There wasn’t a tutorial mode to teach me the ins and outs of the various mechanics Chaos Code had to offer, which was once again unfortunate, as I had never played the original to draw experience from.
Lastly, the lack of a challenge mode teaching basic to advance combos for each characters meant I was more or less on my own in training to just try to figure things out on my own. While I enjoy doing some “lab monster work”, an additional resource would’ve been greatly appreciated.
What it does have are the standard arcade, vs, mission, score attack and online multiplayer modes, it feels pretty barebones.
As for the combat, it’s a four button fighter with EX moves that use up meter and multiple specials, supers at each character’s arsenal as well a special mode that allows for continuous use of EX moves during a limited time which also doubled as a cancel.
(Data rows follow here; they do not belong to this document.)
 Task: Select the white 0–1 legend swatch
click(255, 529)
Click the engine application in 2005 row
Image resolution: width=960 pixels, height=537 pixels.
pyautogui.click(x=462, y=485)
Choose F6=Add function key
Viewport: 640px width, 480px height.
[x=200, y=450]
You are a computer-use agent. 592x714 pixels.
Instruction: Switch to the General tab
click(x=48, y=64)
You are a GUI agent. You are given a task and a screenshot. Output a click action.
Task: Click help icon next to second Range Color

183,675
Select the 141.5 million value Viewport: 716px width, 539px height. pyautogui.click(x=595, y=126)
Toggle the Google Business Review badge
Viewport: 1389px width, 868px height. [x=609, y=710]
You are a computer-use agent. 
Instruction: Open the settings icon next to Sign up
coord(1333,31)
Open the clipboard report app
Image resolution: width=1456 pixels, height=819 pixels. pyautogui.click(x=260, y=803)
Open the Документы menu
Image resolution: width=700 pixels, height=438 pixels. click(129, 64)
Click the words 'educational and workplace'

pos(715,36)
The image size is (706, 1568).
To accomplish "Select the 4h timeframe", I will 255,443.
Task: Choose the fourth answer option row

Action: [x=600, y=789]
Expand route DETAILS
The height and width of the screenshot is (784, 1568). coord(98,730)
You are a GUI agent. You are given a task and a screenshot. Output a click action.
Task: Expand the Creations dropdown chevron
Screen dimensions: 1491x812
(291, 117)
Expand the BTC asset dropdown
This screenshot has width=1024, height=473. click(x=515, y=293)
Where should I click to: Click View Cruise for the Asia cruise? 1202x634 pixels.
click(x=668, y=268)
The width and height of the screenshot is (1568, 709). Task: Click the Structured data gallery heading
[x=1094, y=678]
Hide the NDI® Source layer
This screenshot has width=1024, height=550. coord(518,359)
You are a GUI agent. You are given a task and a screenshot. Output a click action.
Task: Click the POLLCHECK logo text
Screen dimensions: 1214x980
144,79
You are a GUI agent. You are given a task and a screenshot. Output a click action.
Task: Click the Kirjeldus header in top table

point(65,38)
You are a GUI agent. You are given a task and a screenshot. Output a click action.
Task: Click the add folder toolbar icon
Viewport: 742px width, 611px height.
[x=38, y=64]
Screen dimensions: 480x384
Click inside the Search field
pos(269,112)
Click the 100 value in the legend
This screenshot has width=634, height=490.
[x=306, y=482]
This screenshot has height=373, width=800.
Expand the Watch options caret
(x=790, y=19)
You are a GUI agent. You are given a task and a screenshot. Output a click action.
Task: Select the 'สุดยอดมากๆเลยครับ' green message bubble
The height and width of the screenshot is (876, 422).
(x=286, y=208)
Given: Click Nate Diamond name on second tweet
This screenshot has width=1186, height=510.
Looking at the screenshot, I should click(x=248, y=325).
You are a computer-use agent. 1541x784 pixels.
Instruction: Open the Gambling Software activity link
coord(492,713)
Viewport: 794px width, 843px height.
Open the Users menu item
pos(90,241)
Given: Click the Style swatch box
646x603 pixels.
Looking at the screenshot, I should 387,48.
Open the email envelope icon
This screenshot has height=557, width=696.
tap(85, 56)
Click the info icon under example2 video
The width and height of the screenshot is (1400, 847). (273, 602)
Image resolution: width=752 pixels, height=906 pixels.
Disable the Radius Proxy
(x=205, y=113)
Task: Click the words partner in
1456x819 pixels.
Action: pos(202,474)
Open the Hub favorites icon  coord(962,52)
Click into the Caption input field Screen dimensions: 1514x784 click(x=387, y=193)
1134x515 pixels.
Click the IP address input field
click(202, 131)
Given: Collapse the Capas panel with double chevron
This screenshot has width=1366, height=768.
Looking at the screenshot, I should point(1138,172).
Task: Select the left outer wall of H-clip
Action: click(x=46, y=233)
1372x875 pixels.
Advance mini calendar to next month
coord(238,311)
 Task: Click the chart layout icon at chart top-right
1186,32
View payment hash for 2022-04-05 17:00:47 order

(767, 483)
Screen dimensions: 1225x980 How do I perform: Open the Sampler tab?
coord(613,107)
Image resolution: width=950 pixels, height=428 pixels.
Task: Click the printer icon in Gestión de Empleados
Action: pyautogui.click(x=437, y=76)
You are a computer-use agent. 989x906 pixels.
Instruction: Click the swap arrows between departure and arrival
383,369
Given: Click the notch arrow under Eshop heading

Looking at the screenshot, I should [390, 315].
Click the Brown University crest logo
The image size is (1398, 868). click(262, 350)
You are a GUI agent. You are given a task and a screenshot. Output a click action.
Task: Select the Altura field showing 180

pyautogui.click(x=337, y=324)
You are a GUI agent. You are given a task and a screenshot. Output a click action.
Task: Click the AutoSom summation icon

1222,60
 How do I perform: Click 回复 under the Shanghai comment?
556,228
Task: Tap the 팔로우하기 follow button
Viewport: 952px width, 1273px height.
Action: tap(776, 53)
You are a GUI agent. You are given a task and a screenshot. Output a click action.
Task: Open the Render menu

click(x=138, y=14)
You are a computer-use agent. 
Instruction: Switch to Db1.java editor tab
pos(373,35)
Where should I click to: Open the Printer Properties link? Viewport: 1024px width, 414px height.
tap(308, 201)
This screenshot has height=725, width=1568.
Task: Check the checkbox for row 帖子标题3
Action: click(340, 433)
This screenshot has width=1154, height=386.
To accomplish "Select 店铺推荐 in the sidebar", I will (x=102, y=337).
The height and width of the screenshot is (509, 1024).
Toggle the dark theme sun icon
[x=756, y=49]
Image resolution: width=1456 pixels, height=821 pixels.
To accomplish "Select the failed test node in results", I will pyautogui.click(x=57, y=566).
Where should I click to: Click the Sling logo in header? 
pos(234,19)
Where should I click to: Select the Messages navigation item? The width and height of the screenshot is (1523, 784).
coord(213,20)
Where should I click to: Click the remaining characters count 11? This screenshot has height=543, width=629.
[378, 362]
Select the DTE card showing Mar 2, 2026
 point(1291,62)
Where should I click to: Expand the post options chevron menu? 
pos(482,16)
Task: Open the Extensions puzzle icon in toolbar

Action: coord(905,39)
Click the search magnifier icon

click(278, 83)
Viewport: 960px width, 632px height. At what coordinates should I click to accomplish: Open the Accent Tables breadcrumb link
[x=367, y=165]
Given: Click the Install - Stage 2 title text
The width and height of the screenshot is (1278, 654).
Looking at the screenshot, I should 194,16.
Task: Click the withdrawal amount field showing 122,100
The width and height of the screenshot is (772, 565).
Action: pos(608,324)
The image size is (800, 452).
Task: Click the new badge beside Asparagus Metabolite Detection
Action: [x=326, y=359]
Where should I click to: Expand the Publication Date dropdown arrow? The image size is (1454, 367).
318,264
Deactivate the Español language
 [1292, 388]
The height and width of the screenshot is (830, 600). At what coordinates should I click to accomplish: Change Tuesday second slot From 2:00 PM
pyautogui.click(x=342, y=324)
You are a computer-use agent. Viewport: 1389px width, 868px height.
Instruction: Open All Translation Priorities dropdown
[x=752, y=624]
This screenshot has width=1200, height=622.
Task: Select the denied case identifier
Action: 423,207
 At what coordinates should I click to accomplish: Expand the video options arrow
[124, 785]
It’s very close to how King of Fighter plays in a lot of ways.
One big difference is the option to choose between run/hop for dash inputs as well as the option of choosing two of four different special and super moves. It reminds me of Street Fighter 3rd Strike, which also included a “choose an additional move” option, but in the case for Chaos Code, the player can choose to only take specials over supers and vice versa and not be forced to pick one of each.
It’s a nice touch to allow players to choose additional moves that better suit their play style and more importantly, will function better against certain match-ups.
The characters themselves aren’t anything I haven’t seen before in terms of their archetype and the way they play, but the moves flowed naturally into each other and once I understood the rules of the combo system, I was able to connect multiple normals, specials and supers with relative ease.
Finally, my biggest issue with Chaos Code actually has nothing to do with the game itself, as it’s the nearly non-existent player base. Each night I was playing a bit more of the game, I would try for about 10-15 minutes in the ranked/player match looking for lobbies to join but I was only able to ever find one or two rooms at max and they would either be 0 or 1 bar. Eventually, I decided to try out a zero bar, desperate to at least get one match against another human being under my belt before writing this review but alas- that was a mistake. It was more or less an unplayable mess, and even the simple act of jumping and kicking at the same time proved difficult. So, unfortunately I have no opinion on the quality of the netcode here as I was unable to test it properly.
Chaos Code -New Sign of Catastrophe- is a solid, albeit unremarkable fighter that plays well, and even though it lacks many features I would consider a staple in a modern day fighting game, the budget price point helps to forget what is unaccounted for. However, what can’t be ignored is the incredibly small player base where it’s a struggle to find a single match online. In a market steeped with excellent titles like Blazblue, Guilty Gear and UNIEL, just that one glaring flaw alone is enough to make it very difficult to recommend.
Fun Tidbit – The original Chaos Code didn’t even have online versus which is exactly as silly as it sounds.
Review copy of game provided by publisher.